Morgan Freeman to voice Mark Zuckerberg’s Jarvis

News Hour:

Coming soon to a tech billionaire’s Silicon Valley home, Morgan Freeman is: Jarvis.

As I wrote yesterday, Facebook CEO Mark Zuckerberg has finished building Jarvis, his home AI assistant. Among other things, the system can turn lights on and off, play music based on the personal tastes of both him and wife Priscilla Chan, automatically open their front gate for friends, make toast, and even wake up their one-year-old daughter Max with Mandarin lessons.

The system was inspired by Tony Stark’s Jarvis AI, from the Iron Man movies. Stark, of course, is played by Robert Downey, Jr., and after Zuckerberg asked the public in October who should be the voice, Downey himself volunteered, saying he would “do it in a heartbeat” if actor Paul Bettany, the voice of Jarvis in the Iron Man films, got paid and the resulting money went to a charity of Benedict Cumberbatch’s choice.

But the public had other ideas. Zuck’s post inspired more than 50,000 comments, and Freeman was the overwhelming choice to replace the standard female robotic voice with which the family currently interacts.

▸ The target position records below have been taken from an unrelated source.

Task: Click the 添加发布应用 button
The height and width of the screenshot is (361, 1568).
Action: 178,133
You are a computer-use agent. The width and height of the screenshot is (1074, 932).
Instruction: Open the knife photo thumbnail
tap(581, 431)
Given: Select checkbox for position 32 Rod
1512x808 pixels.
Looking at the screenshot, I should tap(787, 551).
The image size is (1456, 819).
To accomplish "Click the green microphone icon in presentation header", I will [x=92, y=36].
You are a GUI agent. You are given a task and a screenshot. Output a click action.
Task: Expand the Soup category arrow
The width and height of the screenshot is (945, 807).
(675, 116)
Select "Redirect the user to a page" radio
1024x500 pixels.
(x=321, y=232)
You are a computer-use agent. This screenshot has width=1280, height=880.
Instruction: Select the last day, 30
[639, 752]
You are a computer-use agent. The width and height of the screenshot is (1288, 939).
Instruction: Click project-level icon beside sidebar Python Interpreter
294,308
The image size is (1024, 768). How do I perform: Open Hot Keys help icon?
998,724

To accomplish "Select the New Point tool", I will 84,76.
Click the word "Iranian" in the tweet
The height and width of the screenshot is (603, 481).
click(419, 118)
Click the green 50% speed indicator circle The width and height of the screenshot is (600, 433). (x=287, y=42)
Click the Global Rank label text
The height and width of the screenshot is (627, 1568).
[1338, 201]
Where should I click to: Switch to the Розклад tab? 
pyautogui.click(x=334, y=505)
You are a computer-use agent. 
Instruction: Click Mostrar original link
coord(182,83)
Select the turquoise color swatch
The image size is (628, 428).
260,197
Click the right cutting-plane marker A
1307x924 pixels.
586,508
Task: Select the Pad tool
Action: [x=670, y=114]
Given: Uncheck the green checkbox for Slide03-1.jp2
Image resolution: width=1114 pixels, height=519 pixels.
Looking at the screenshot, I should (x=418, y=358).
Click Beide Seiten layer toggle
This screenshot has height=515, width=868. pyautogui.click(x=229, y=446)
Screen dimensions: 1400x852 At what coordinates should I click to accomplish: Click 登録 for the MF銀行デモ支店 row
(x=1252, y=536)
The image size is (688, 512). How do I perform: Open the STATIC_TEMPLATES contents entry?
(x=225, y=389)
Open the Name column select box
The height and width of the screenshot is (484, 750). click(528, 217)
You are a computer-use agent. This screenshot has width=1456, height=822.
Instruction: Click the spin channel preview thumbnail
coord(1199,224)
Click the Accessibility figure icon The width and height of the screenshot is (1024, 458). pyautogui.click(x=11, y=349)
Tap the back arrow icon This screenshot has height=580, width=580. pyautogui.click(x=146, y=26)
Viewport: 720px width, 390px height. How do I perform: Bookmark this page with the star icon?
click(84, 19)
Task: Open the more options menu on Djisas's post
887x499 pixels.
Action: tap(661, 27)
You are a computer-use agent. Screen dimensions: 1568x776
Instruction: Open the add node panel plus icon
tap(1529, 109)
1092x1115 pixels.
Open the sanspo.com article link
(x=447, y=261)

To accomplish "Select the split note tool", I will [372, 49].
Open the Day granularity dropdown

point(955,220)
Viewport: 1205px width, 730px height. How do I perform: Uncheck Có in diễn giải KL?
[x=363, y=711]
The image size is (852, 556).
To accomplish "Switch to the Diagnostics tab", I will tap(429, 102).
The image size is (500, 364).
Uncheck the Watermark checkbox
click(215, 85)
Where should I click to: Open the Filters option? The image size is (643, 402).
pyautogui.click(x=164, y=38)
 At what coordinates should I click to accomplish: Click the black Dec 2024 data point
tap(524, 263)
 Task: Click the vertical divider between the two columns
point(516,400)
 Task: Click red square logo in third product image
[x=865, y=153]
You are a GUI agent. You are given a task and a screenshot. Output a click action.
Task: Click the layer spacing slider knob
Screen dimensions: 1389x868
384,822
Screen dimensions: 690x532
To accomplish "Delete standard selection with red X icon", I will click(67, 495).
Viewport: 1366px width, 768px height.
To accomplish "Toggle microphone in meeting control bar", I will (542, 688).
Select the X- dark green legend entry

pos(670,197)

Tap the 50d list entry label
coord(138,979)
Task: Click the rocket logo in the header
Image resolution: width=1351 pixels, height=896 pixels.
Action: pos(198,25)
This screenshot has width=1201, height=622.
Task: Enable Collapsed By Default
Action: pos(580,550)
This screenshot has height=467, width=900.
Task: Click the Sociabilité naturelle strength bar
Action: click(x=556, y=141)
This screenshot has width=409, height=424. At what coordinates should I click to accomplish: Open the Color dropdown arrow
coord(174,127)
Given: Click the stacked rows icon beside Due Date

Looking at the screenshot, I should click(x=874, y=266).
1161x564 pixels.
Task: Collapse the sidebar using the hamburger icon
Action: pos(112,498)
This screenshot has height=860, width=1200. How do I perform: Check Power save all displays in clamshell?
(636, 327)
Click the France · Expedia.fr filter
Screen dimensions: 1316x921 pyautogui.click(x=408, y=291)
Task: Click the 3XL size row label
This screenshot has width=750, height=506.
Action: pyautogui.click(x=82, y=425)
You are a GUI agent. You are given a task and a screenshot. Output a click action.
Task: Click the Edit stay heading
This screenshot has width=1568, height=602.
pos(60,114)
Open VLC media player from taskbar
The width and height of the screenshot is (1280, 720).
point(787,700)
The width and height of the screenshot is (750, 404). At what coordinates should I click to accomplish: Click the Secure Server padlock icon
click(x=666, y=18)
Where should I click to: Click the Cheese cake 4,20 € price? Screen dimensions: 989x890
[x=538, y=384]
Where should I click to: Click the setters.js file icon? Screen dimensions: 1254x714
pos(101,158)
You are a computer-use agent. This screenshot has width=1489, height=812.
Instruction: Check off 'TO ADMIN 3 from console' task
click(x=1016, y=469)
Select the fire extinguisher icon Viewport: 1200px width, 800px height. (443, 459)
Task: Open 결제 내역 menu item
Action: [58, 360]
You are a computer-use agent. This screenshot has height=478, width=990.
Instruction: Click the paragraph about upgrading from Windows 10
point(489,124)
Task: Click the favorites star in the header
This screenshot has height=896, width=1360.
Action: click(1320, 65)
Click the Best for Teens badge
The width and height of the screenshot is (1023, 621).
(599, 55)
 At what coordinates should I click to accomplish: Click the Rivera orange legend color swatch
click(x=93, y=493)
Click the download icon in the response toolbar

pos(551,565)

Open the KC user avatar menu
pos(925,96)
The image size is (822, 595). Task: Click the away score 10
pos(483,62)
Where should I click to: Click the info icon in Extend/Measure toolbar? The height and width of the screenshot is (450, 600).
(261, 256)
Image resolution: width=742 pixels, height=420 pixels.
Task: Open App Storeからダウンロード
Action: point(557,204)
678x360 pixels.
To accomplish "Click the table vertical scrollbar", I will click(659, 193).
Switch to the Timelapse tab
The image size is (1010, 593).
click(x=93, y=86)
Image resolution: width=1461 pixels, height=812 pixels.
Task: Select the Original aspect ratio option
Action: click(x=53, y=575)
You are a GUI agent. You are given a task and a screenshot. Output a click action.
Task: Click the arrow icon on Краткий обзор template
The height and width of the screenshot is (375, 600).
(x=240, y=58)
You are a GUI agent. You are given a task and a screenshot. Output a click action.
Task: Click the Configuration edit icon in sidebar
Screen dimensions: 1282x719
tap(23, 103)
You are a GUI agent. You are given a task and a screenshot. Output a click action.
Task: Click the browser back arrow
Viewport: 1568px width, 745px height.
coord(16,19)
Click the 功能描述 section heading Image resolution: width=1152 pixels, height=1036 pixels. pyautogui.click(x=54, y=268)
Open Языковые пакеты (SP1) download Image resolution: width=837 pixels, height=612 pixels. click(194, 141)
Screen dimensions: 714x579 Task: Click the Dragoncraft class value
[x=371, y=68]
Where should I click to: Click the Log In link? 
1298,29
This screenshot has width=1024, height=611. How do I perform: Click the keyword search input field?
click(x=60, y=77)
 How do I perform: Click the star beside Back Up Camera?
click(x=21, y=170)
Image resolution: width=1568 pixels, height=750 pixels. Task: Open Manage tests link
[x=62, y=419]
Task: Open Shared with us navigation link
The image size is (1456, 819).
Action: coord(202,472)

In an interview in the spacious living room of his classic 113-year-old Palo Alto, California home last week, Zuckerberg told me that at first he had no expectation it would end up being Freeman.

It turned out, though, that soon after the public’s clamoring for Freeman, Zuckerberg saw him at the Breakthrough Awards, which earlier this month awarded $25 million for scientific achievements.

“I called him after,” Zuckerberg told me, “and I said, ‘Hey, I posted this thing, and…thousands of people want you to be the voice. Will you do it?’”

The answer? “Yeah, sure.”

Facebook hasn’t said whether there’s any financial element to Freeman’s participation.

Many of the Zuckerberg family’s interactions with Jarvis are text-based—and for that they use either a Messenger bot or custom iPhone app. But there are certain situations that call for a spoken voice—among them commanding the system to play music, or to let someone in the house.

“Once you can speak to it, and it can speak back, it just feels much more—I don’t want to say part of the family, because that’s too much—but it just feels more embodied, so Max just loves it,” Zuckerberg explained.

That’s why Freeman will record a limited set of commands—fragments of speech, really.

And as Time reported in February, it turns out that there are actual scientific reasons that people love Freeman’s voice.